Enough of that though. Seasonal forecasts are made and then forgotten and often turn out be wrong however fun they are to create. The shorter term is both predictable and more important. We also happen to be in the midst of a extremely favorable early season characterized by a strong western U.S. ridge and equally strong eastern trough. Cold weather has been the result along with 20-30 inches of early season pre-thanksgiving snow. Better yet, we appear to be locked in to a very favorable teleconnection induced long-wave pattern. The Pacific-North American (PNA) index is making a run into positive territory while the North Atlantic Oscillation appears to want to throw an all out negative-state bash. The pattern over the past few weeks is relatively blocked at high latitudes while cold in many of the important middle latitudes including both in Europe and in the eastern United States.

In the very short term, the strong upper low, or the driving force behind the Monday-Tuesday snow is becoming relatively stuck in the eastern Great Lakes. It would be nice to get the fruits of its labor but through Wednesday it will be depositing its snow farther west. By Thanksgiving day and then on Friday, some of this upper level energy will get booted eastward and this should allow for a slow decline in temperatures on the mountain and accumulating snow of the light and elevation induced variety. Any snow will taper to flurries Saturday before it turns completely dry Sunday.
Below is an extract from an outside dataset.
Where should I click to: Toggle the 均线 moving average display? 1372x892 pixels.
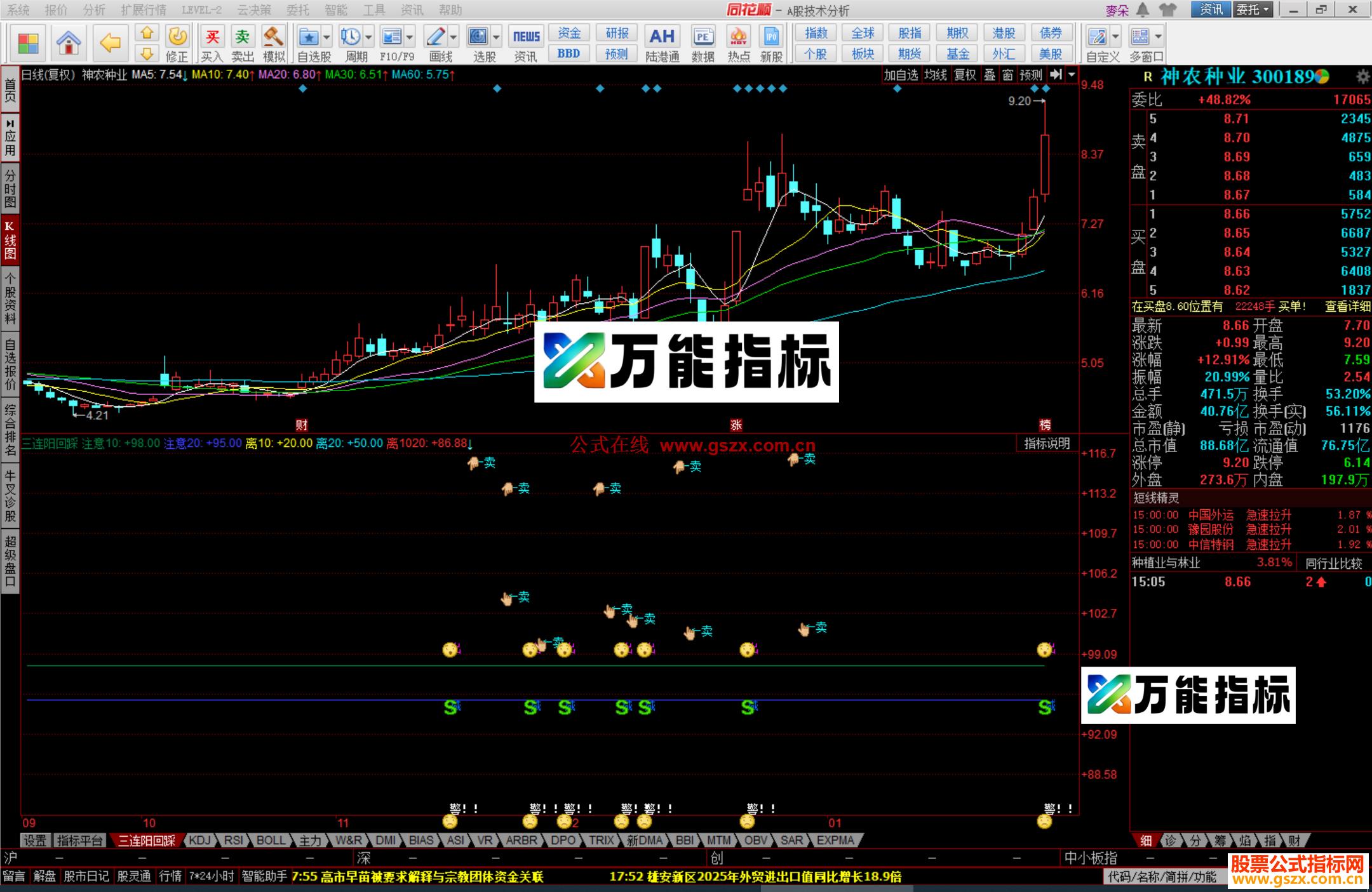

The next chance at a real significant event arrives Sunday night into early Monday. The snow would result from a clipper potentially gone wild as it interacts with the Atlantic Ocean. Such things do happen when eastern troughs amplify in a big way and such an amplification is expected to occur early next week. Colder weather will again follow which is very good news in this early season and a few more weaker clippers should reinforce the early start to winter this year. We will update continuously as the situation evolves and as Mad River Glen decides how and when it decides to open.

Happy Thanksgiving to all and welcome back. The comments are always appreciated even if I don't have time to respond to them all !!